Think about big data in terms of the classic three V’s – volume, velocity and variety.  Each of these facets of big data challenges conventional relational database management (RDBMS) technologies that lie at the heart of supply chain management applications:

  • Volume: Relational databases were designed in the day when a server was a processor, some memory and a disk or two, all in a single box.  If you needed to support more users, a bigger workload, or more data, that was easy – up to a point.  Just upgrade the CPU, add memory, or disk as appropriate.  But only within the box (known as vertical scaling in the trade).  Scaling performance beyond the physical boundaries of an individual computer (horizontal scaling) was much harder. Relational databases just weren’t designed to work that way. Although most vendors do provide a solution, these are often complex and typically do not provide anything close to linear scalability in practice.  Managing extreme volumes of data with relational technologies remains a challenge.
  • Velocity: In a supply chain that is increasingly connected by the industrial Internet of things, sensors are generating updates at ever-increasing rates. To take full advantage of this, organizations need to be able to act faster on these updates when necessary. While relational databases can ingest data rapidly, traditional business intelligence solutions aren’t architected to rapidly turn that data into information and flow it through to business managers. In situations where a rapid response to emerging business events is required, a different solution is needed.
  • Variety: Relational databases deal with highly structured numerical information – credits/debits to financial accounts, sales orders, inventory levels, fleet capacity – and so on.
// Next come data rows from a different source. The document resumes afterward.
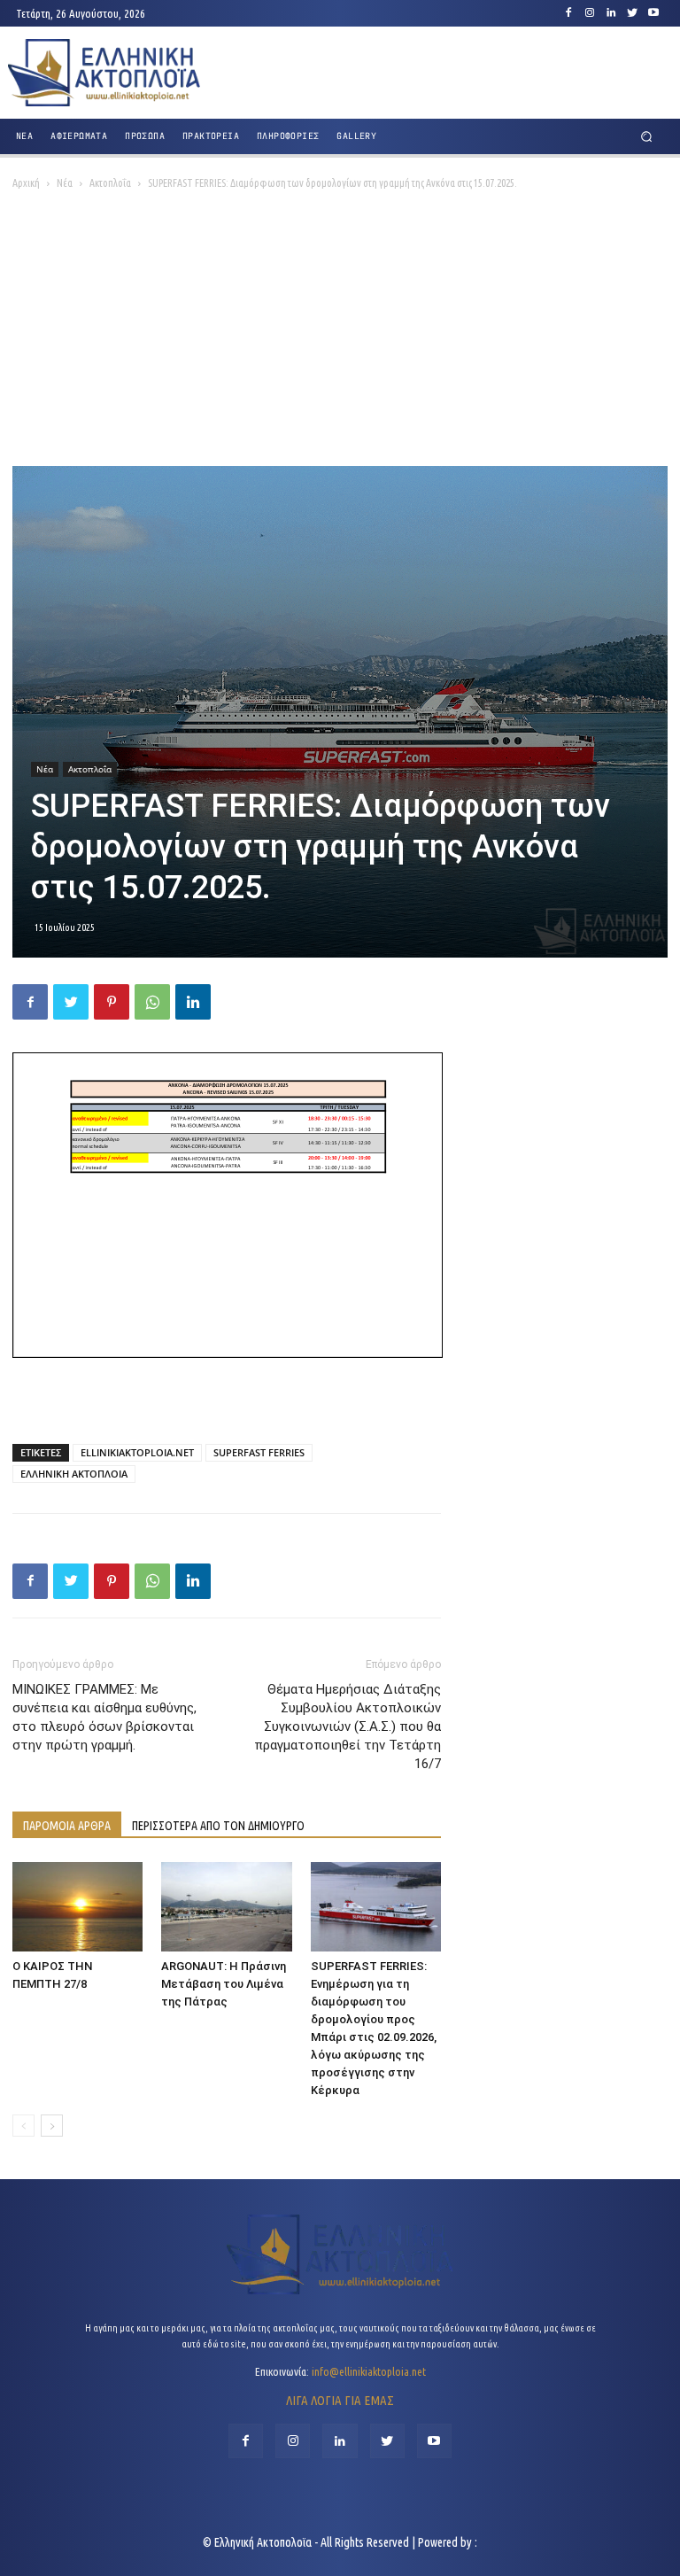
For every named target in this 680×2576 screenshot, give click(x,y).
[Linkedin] (611, 13)
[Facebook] (568, 13)
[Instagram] (589, 13)
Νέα (65, 183)
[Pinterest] (111, 1002)
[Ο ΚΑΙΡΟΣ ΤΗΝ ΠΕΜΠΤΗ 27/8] (77, 1906)
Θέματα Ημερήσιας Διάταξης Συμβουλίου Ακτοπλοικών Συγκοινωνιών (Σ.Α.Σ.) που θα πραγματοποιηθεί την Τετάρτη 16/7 (347, 1726)
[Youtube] (653, 13)
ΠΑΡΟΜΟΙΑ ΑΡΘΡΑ (67, 1826)
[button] (647, 137)
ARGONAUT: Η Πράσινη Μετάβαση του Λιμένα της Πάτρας (223, 1983)
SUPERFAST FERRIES (259, 1452)
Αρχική (26, 183)
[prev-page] (23, 2125)
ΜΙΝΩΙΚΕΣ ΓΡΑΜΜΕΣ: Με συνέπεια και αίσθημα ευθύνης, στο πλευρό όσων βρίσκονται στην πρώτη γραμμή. (104, 1717)
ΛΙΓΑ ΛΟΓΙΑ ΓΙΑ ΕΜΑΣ (340, 2400)
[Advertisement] (340, 333)
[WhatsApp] (152, 1002)
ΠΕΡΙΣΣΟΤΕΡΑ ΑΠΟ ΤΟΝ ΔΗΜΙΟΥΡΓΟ (218, 1826)
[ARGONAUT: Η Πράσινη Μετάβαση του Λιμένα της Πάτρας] (226, 1906)
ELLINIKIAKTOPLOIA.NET (137, 1452)
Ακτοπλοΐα (110, 183)
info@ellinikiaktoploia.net (369, 2371)
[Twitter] (632, 13)
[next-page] (52, 2125)
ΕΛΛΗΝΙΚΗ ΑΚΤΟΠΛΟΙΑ (74, 1473)
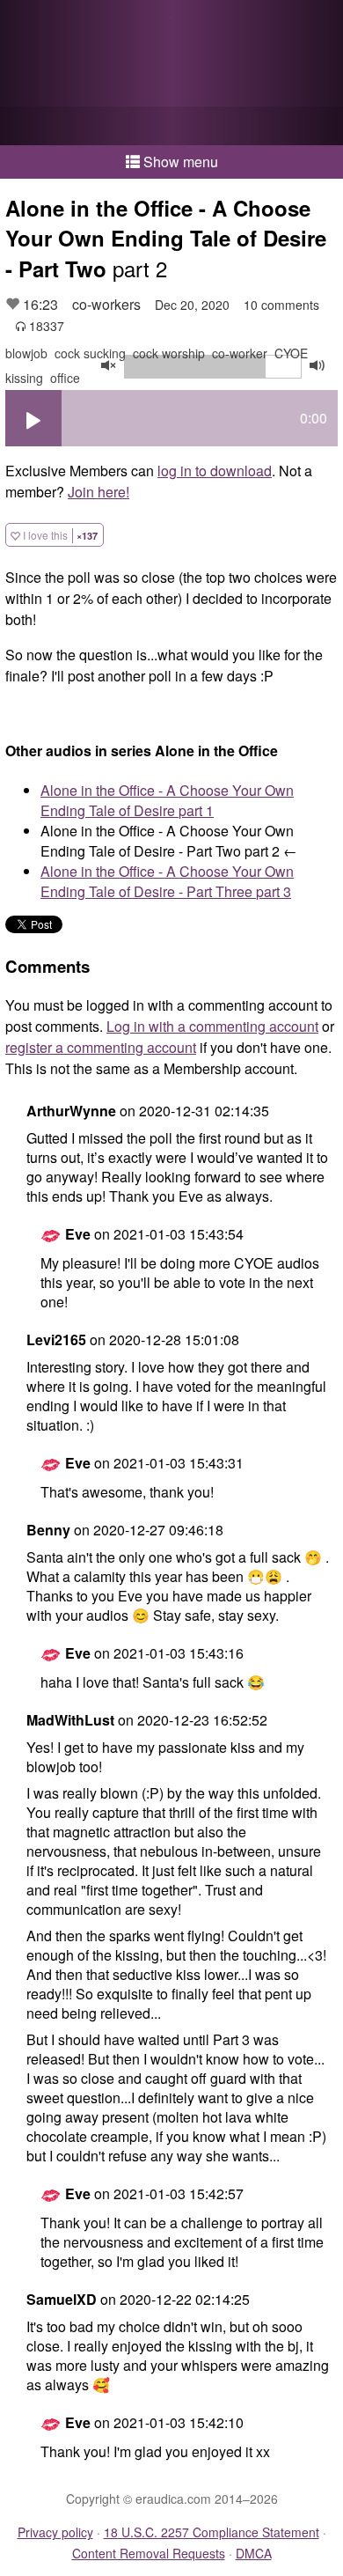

They were never intended to handle text, images, or other data types that have little or no structure to provide context. Increasingly though, unstructured or semi-structured data (such as XML) is on the rise.  Although relational database systems have been extended to contain large unstructured data objects, they often don’t do it particularly well.

With the three V’s stretching conventional data management approaches to the limit, a number of alternatives have emerged – including Hadoop.  Two categories that are likely to find their way into supply chain applications include:

  • NoSQL (“Not-only SQL”) databases use a more flexible approach to data structures than the row-column schema used by relational databases. That in itself helps to address the problem posed by managing an increasing variety of data types.  In addition, NoSQL databases are typically designed to be distributed out-of-the-box.  In practice this means they are both horizontally scalable, and highly available – both very important attributes when data volumes become truly massive.  This class of database has already started to appear in supply chain management.  For example, SCM startup vendor Elementum has adopted MongoDB, a NoSQL database that I reviewed here.  Likewise, Apex Supply Chain Technologies uses a commercial version of Apache Cassandra provided by DataStax.
  • Complex event processing (CEP) technologies can help to tame data velocity. (Sal Spada and I have written about the role of this technology in manufacturing).   CEP (also called stream processing) engines enable organizations to make decisions based on real-time analysis of many incoming data streams. Crucially, decisions may be made on values sampled from across streams, not just a single stream. Decisions are based on rules that are either configured or programmed, depending on the particular solution used. During operation, the defined rules are applied to the events that stream into the engine, and the resulting actions taken automatically, without human intervention.  Such is the ability to react fast to complex events that the early markets for CEP have been in financial services – both facilitating high speed trading, and detecting fraudulent behavior.  Now though, early applications are being seen in the supply chain.  For example, Royal Dirkzwager use Software AG’s Apama to track shipping.

Many supply chain applications based on relational databases will chug along just fine for some time to come.  However, as supply chains get bigger, more complex, and demand faster responses times, expect to see NoSQL databases and complex event processing gaining more than a foothold too.